The MCP Tasks extension (io.modelcontextprotocol/tasks, SEP-2663) lets a server answer a long-running tools/call with a durable task handle instead of blocking — the client polls tasks/get until it completes, and may tasks/update (mid-flight input) or tasks/cancel. Mark a function @task and it becomes one of these tools: the call returns a handle at once, the body runs asynchronously, and its return value becomes the result; the injected TaskContext reports progress, observes cancellation, and elicits input mid-task.

auto rt = server.enableTasks();   // keep the runtime; pass a TaskStore for durability

struct Approval { bool deploy; }

@task("deploy", "Deploy a build, confirming first; finishes when the deploy signals back.")
@taskTtl(10.minutes) @taskPollInterval(2.seconds)
string deploy(string gitRef, TaskContext tc) @safe
{
    if (!tc.hasInput("ok"))
        return tc.requireInput([InputRequest.elicitation!Approval("ok", "Deploy " ~ gitRef ~ "?")]);
    if (!tc.inputAs!ElicitResult("ok").contentAs!Approval().deploy)
        return "skipped";
    startDeploy(gitRef, tc.taskId);             // fictional: kicks off the deploy, returns at once
    return tc.detach("deploying " ~ gitRef);    // leave it working; the webhook below completes it
}

// The deploy system's callback — runs on any node, holds no fiber:
void onDeployFinished(string taskId, bool ok) @safe
{
    if (ok)
        rt.complete(taskId, CallToolResult([Content.makeText("deployed")]).toJson());
    else
        rt.fail(taskId, internalError("deploy failed"));
}

The three exits cover the lifecycle: return a value completes the task, tc.requireInput(...) suspends it for a client answer (delivered via tasks/update), and tc.detach(...) leaves it working for onDeployFinished to complete out of band via rt.complete / rt.fail — no fiber held, so it works on any node. See examples/tasks for cancellation, durable stores, and the client side.

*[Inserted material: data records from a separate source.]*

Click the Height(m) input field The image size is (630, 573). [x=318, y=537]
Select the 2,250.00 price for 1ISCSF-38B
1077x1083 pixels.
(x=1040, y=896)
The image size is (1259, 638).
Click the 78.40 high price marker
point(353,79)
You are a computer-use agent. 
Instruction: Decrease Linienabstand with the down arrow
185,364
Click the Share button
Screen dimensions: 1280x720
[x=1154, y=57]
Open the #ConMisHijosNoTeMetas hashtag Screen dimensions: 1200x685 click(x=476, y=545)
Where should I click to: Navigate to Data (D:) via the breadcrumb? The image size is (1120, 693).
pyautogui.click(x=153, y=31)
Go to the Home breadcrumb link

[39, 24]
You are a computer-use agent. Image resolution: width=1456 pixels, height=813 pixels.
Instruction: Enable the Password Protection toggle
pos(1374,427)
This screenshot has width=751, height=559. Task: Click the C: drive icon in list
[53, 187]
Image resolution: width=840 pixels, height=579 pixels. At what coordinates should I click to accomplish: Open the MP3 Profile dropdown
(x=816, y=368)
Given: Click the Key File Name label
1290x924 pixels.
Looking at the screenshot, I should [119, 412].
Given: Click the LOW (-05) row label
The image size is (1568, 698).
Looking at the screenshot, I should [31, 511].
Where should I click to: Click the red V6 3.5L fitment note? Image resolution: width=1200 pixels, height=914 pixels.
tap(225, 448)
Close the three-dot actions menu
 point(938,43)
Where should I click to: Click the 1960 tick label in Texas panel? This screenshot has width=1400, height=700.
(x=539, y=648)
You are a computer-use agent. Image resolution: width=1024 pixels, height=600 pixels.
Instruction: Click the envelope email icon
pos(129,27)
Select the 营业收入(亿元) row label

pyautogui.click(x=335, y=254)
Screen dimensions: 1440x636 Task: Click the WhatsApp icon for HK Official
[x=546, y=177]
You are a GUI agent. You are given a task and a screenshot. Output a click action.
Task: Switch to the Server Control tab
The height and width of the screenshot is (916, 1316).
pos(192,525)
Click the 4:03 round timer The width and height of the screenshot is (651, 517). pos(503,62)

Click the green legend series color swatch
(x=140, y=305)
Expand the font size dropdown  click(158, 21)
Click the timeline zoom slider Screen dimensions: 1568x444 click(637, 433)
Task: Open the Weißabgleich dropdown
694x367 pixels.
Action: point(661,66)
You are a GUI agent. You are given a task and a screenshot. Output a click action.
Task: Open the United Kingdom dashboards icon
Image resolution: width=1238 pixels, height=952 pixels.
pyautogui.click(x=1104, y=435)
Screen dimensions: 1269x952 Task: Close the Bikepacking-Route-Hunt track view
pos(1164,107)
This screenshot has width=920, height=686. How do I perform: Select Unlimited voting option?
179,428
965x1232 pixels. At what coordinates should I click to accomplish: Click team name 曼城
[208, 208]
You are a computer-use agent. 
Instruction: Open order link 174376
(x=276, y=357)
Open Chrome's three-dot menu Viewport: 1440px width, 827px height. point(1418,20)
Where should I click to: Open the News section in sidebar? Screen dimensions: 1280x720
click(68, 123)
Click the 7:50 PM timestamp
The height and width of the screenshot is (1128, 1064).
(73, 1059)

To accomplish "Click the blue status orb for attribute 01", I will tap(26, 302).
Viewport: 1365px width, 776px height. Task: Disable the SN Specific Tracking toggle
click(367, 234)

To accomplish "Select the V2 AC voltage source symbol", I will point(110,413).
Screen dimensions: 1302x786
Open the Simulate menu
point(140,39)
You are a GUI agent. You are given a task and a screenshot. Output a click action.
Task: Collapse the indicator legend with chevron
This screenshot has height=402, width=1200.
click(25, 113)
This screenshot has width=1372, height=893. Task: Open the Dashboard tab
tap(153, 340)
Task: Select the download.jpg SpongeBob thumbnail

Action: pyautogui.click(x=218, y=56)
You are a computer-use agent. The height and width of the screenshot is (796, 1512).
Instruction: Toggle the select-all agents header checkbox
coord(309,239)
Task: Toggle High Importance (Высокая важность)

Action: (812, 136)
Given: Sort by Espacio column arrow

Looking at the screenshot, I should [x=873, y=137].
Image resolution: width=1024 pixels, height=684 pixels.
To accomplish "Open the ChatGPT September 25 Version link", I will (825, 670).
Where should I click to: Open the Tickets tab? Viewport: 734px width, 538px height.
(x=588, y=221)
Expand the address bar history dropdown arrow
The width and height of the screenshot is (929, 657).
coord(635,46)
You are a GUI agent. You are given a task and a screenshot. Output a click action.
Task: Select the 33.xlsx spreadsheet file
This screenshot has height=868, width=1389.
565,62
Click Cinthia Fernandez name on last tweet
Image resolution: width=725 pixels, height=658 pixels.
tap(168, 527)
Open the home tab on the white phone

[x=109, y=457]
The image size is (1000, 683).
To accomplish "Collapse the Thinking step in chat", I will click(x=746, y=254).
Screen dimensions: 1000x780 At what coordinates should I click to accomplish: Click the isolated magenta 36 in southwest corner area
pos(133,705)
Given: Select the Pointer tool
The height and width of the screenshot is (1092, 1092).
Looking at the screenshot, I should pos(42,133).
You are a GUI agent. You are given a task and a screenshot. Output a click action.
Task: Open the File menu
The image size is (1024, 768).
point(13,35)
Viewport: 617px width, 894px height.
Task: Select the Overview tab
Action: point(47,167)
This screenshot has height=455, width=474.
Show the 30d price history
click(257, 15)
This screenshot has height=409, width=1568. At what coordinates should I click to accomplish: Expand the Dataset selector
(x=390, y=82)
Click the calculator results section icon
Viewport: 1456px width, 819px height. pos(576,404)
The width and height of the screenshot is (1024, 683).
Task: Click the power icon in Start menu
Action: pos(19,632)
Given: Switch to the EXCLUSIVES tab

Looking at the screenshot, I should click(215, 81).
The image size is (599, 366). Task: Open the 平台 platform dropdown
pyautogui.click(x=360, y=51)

Not supported: the experimental 2025-11-25 tasks. The tasks feature that shipped in the 2025-11-25 core specification (a top-level tasks capability, tasks/list, tasks/result, the per-tool execution.taskSupport field, and the per-request task parameter) was a stopgap the spec has since replaced with this extension. It is intentionally not implemented — those methods answer -32601 and no tasks capability is advertised. Only the SEP-2663 extension above is supported, and only under the draft protocol version.

Event-loop model

McpClient speaks vibe.d async I/O: call every McpClient method from inside the vibe event loop — wrap your calls in a runTask under runEventLoop() (the examples' shared scaffold does this for you). The same API (initialize / listTools / callTool / listResources / readResource / listPrompts / getPrompt / subscribe / setLogLevel, plus the auto-paginated list helpers and enableModern()) works over every transport. McpClient.http(url) builds a client over Streamable HTTP; McpClient.spawn(command) / McpClient.stdio(readLine, writeLine) build one over stdio. The server side is runStreamableHttp(server, port) or runStdio(server).

Running the conformance suite

Server suite:

dub build -c conformance-server
./conformance-server --port 3000 &
npx @modelcontextprotocol/[email protected] server --url http://127.0.0.1:3000/mcp

Client suite:

dub build -c conformance-client
npx @modelcontextprotocol/[email protected] client --command ./conformance-client --suite all

Both suites run automatically in CI on every push and pull request via the Conformance workflow, with the harness version pinned for reproducibility. The job fails on any scenario failure, keeping the server 39/39 and client 287/287 baseline honest.

Contributing

Contributions are welcome! See CONTRIBUTING.md for dev setup, the build/test/lint commands, project conventions, and the PR flow.

License

Apache-2.0 — see LICENSE and NOTICE. This aligns the SDK with the Model Context Protocol project, which is licensed under Apache-2.0.